Efficient Deterministic Distributed Coloring with Small Bandwidth

We show that the $(degree+1)$-list coloring problem can be solved deterministically in $O(D \cdot \log n \cdot\log^2\Delta)$ rounds in the \CONGEST model, where $D$ is the diameter of the graph, $n$ the number of nodes, and $\Delta$ the maximum degree. Using the recent polylogarithmic-time deterministic network decomposition algorithm by Rozho\v{n} and Ghaffari [STOC 2020], this implies the first efficient (i.e., $\poly\log n$-time) deterministic \CONGEST algorithm for the $(\Delta+1)$-coloring and the $(\mathit{degree}+1)$-list coloring problem. Previously the best known algorithm required $2^{O(\sqrt{\log n})}$ rounds and was not based on network decompositions.

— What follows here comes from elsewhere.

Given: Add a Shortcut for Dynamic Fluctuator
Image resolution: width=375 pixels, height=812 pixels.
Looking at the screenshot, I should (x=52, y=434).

Our techniques also lead to deterministic $(\mathit{degree}+1)$-list coloring algorithms for the congested clique and the massively parallel computation (MPC) model. For the congested clique, we obtain an algorithm with time complexity $O(\log\Delta\cdot\log\log\Delta)$, for the MPC model, we obtain algorithms with round complexity $O(\log^2\Delta)$ for the linear-memory regime and $O(\log^2\Delta + \log n)$ for the sublinear memory regime.